The firm she formed three years later with Heath, her good friend for 30 years, would be a female-centric practice (13 of the 18 attorneys are women) that encourages its associates to have outside lives. “We let them be in charge of their hours and pay them for how many they work,” she says.
“[She] has fashioned a kinder, gentler firm culture, which brings out the best in everybody,” says Debra Witter, who became a name partner in June. “We have an informal rule when we’re interviewing: no mean girls, no drama queens and no mansplainers.”
Farrow-Gillespie’s legal focuses include wealth management and estate planning, which seems fitting since she’s already experienced retirement. “We just did it in the middle,” she says.
Married 34 years, the Farrow-Gillespies started dating as students at Temple High, sharing their first kiss as actors in a production of Arsenic and Old Lace; they went their separate ways in college. In the late 1970s, while Alan was going through medical school, then working as an Air Force doctor, his future wife had dropped out of college and moved to L.A. to pursue her musical ambitions.

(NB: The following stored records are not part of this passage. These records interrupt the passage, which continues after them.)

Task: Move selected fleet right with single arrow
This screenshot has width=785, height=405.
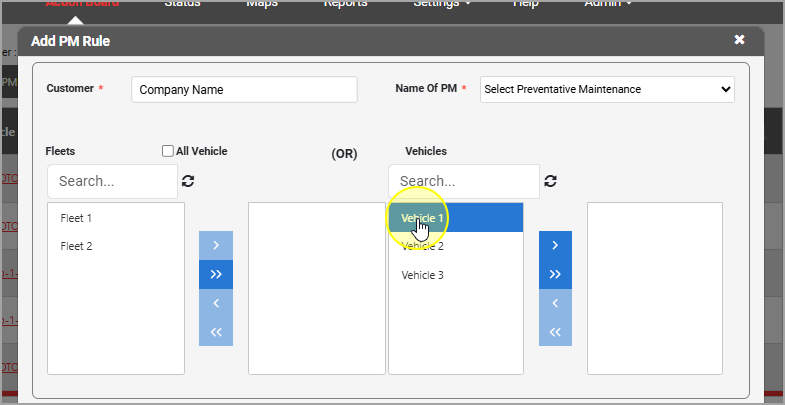Action: [x=216, y=245]
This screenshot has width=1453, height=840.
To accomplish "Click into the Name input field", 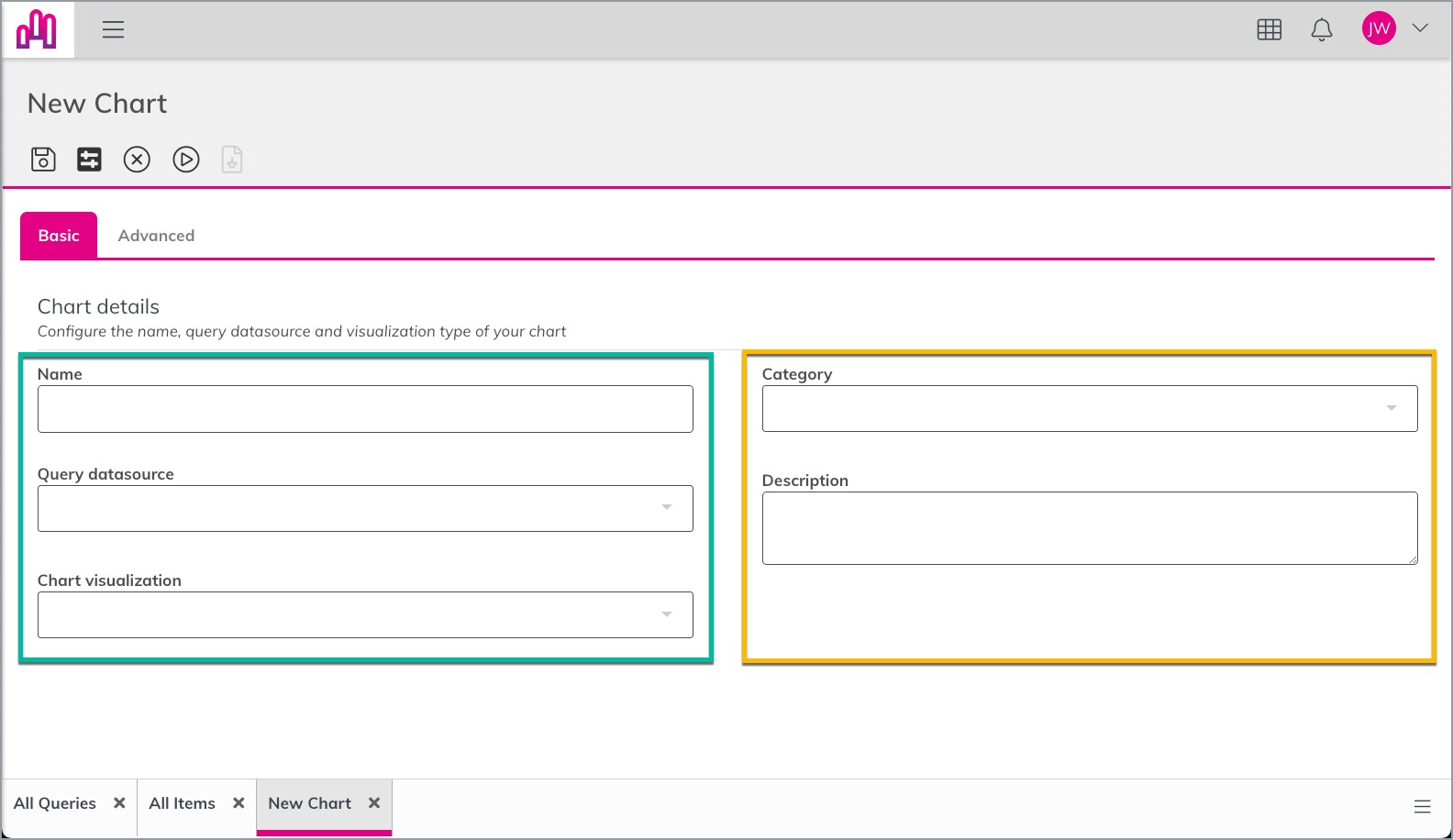I will tap(365, 409).
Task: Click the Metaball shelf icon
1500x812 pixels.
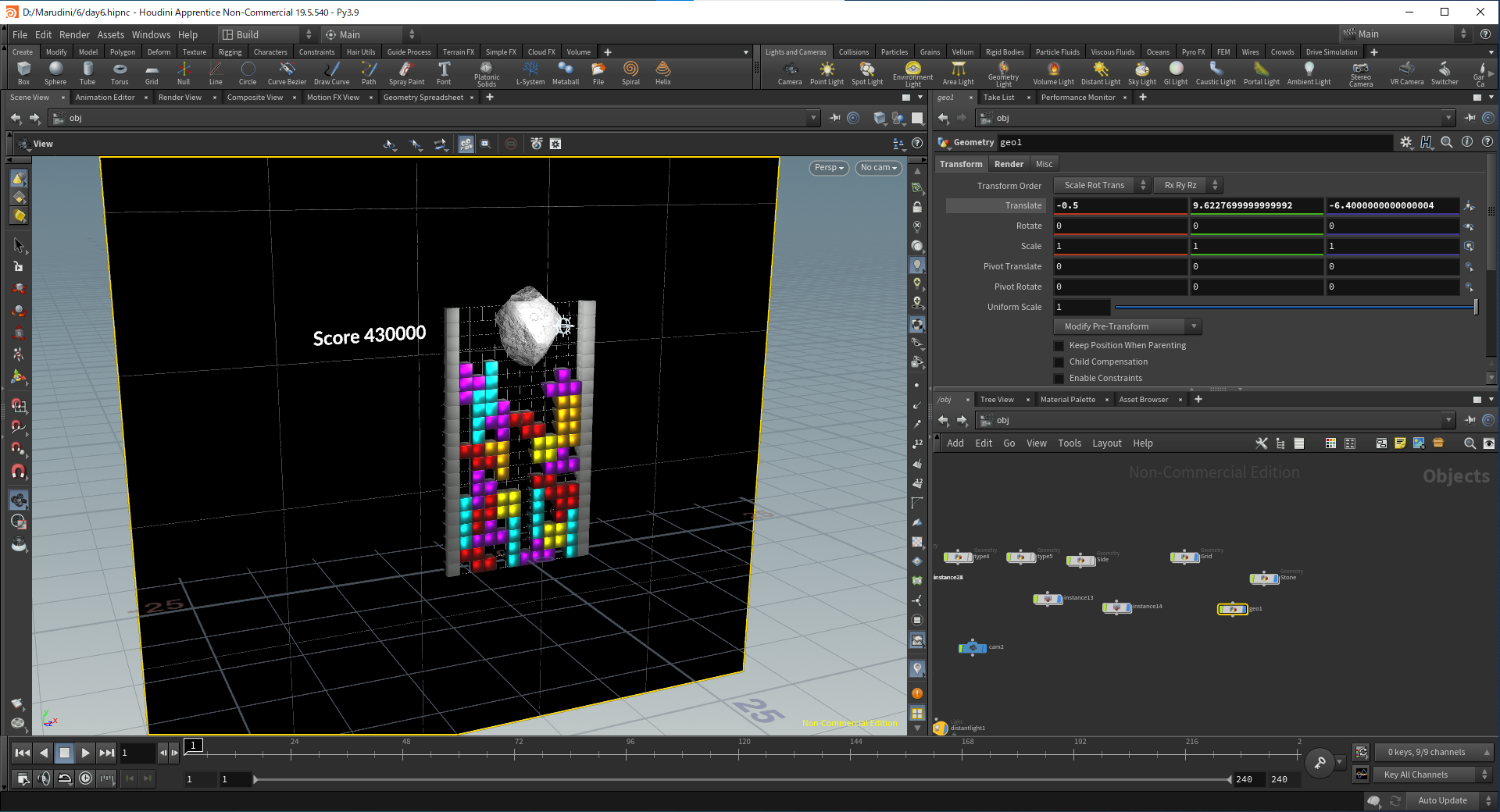Action: (566, 73)
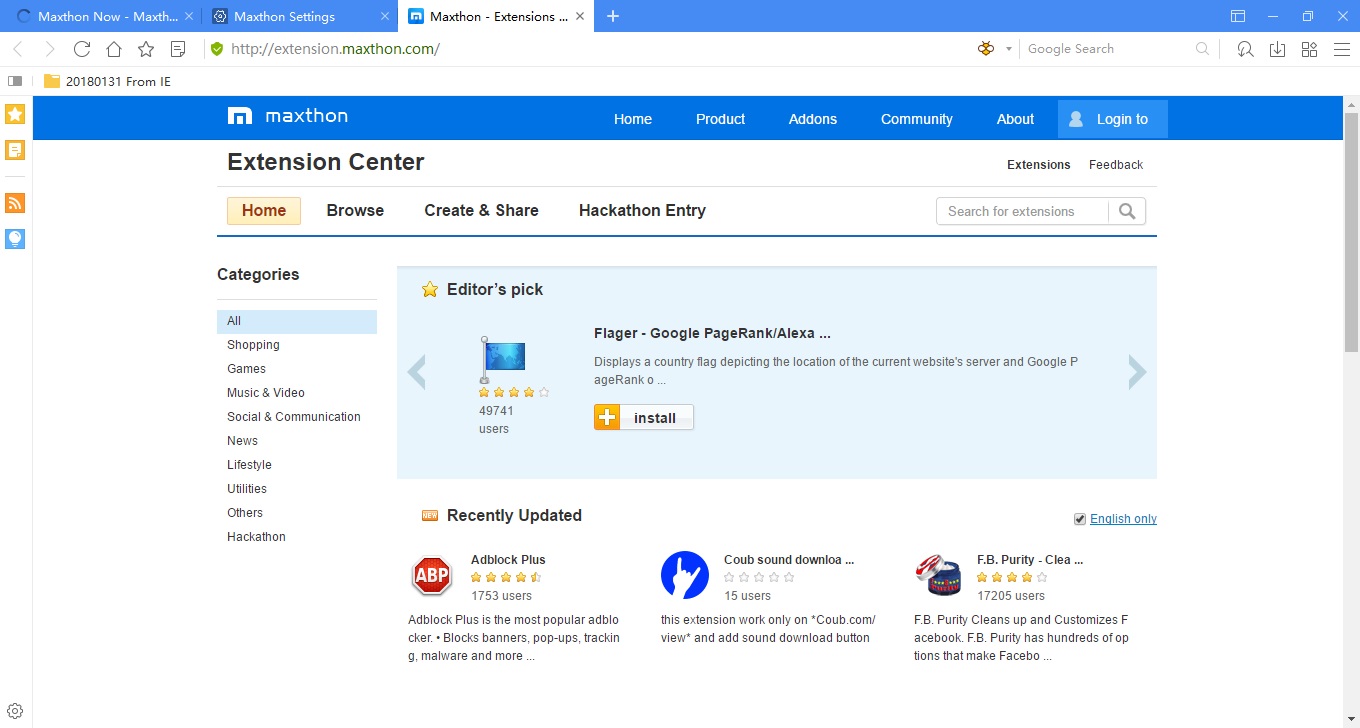Toggle the sidebar visibility button below back arrow
Viewport: 1360px width, 728px height.
point(14,81)
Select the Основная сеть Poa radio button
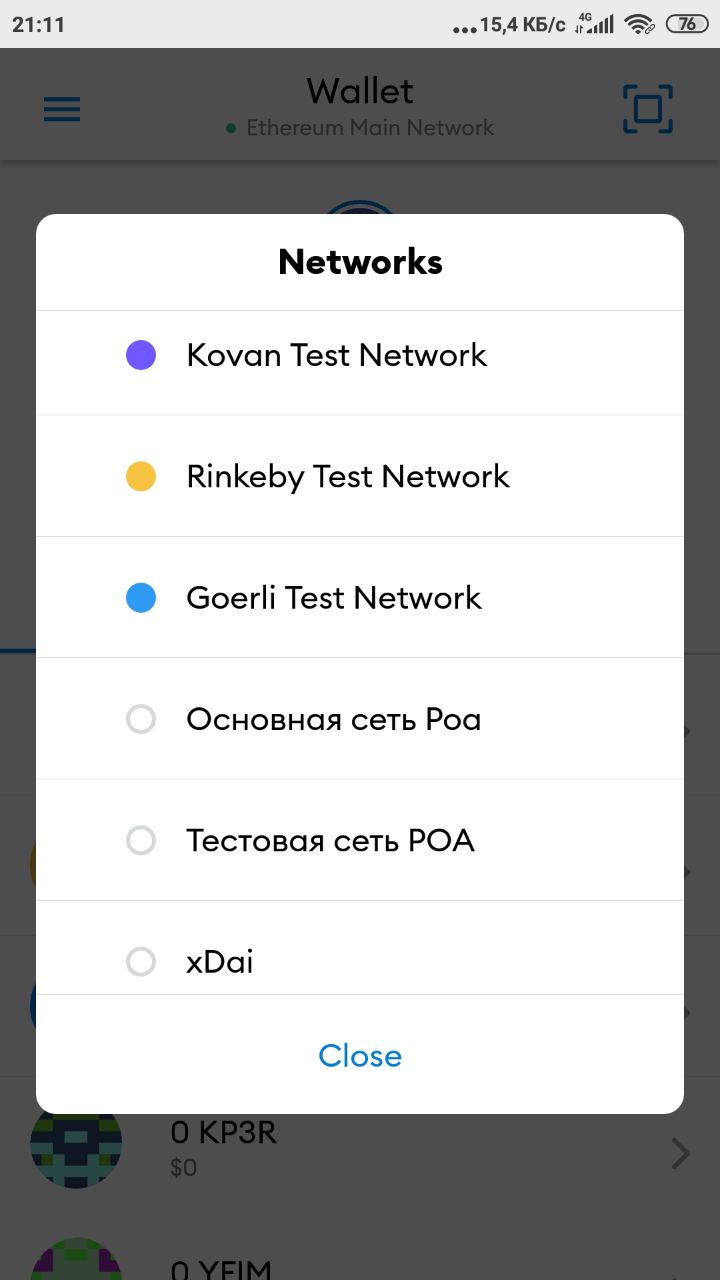The height and width of the screenshot is (1280, 720). coord(141,719)
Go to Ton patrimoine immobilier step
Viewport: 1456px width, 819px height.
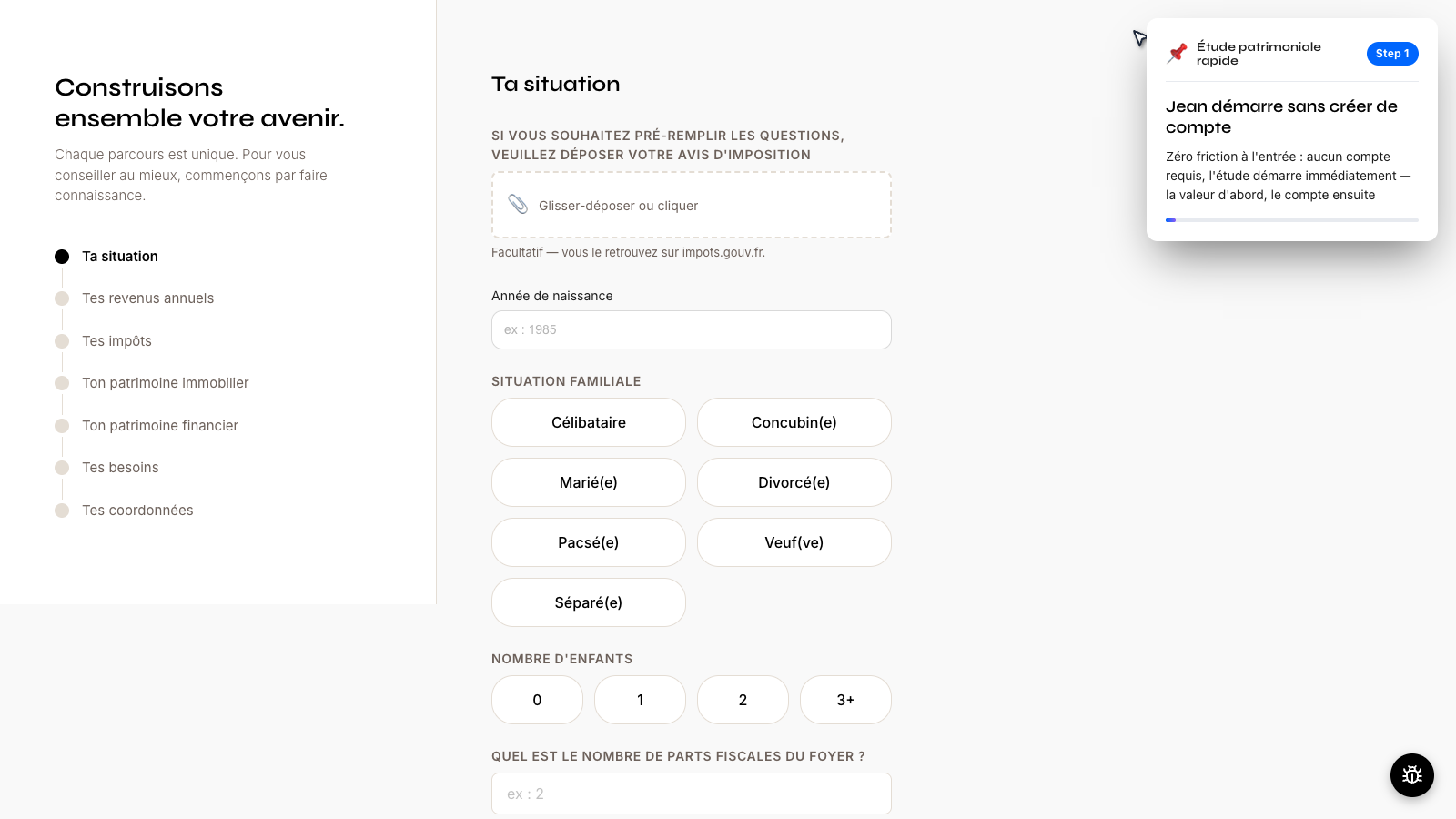point(165,383)
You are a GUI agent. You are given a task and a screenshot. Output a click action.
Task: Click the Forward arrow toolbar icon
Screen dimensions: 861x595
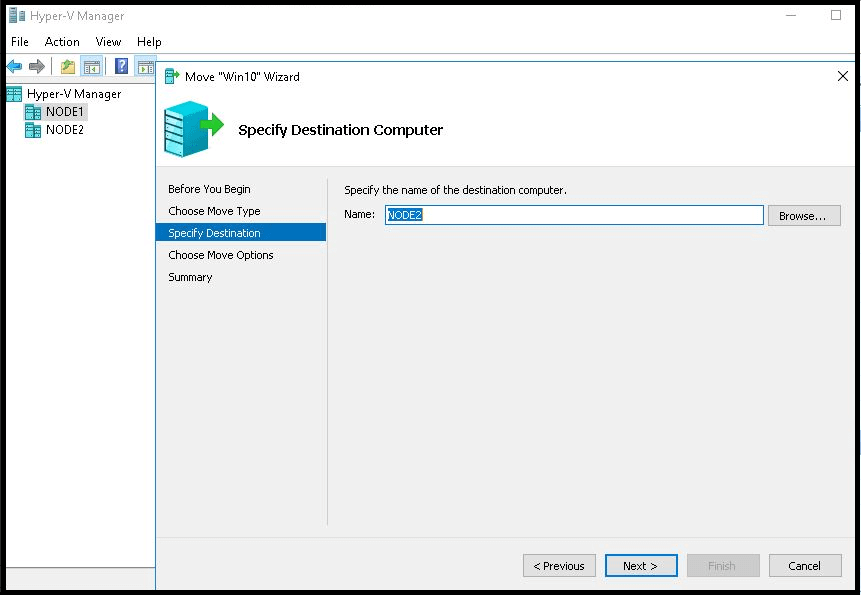(36, 67)
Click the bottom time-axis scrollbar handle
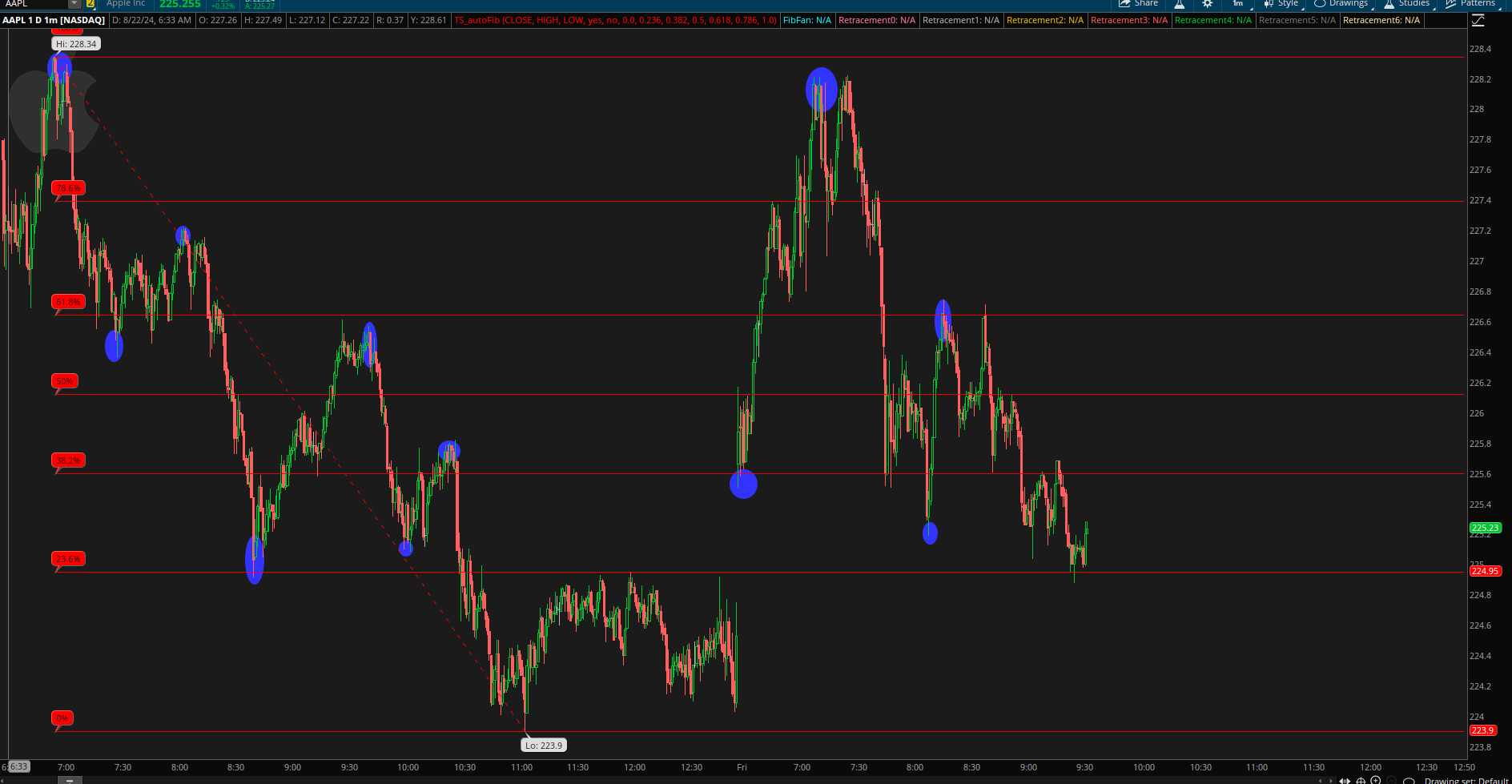 pos(70,779)
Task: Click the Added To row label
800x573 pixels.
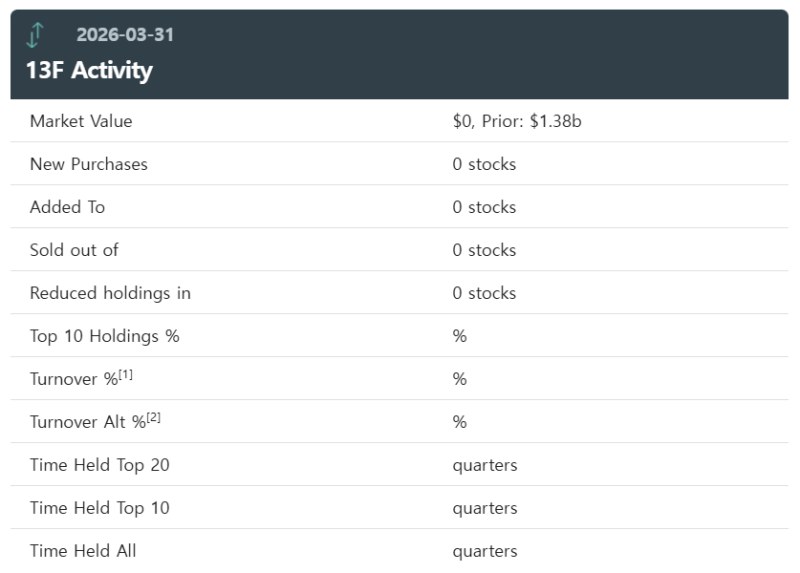Action: tap(67, 207)
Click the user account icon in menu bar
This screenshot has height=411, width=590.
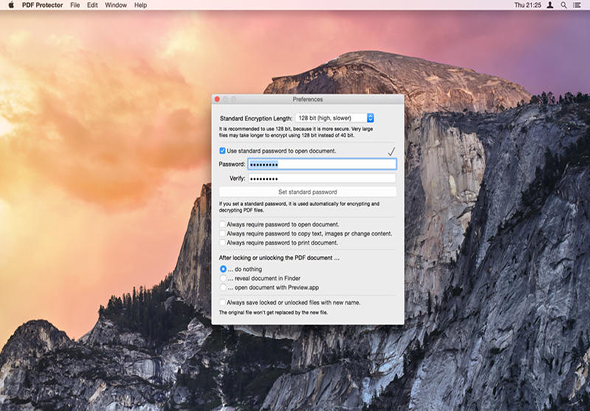coord(550,5)
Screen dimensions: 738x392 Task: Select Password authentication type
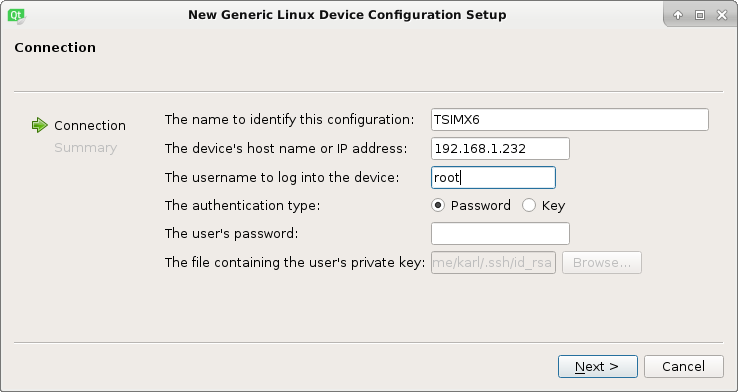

She played piano bars, sang for ads (a Taco Bell “Run for the Border” spot) and ooh-aahed in the background for the Carpenters and Joe Cocker. But one singing gig stands out: the soundtrack to Out of Africa, which won an Oscar. “It was on a soundstage with John Barry directing a 65-piece orchestra, with about a dozen singers, plus some of the top session players,” she says. “It was a magical thing.”
The former high school sweethearts reconnected in the early ’80s in L.A., when Alan was there to attend a wedding. With some free time, he looked up Farrow-Gillespie. “Our first date lasted three days,” she says. They married in 1984, and she left her musical dreams behind. “Alan didn’t like L.A., and I wanted to go back to college,” she says. The couple moved to Austin and she got a degree in accounting. As a “nothing-to-lose” venture, she took the LSATs, which showed a high aptitude for the law, so she went for her J.D. at UT.
Farrow-Gillespie has never stopped singing, most recently with the LCD Jazz Trio in Dallas. She was set to release her first album, interpretations of 12 jazz standards, in September.
“Falling in with that group of jazz musicians in Austin had a huge impact on me,” she says, comparing vocal improvisation to the “tacking” maneuver in sailing, where zigging and zagging is the best way to advance against the wind: “It may take a little longer to get there, but it’s a much more interesting route.”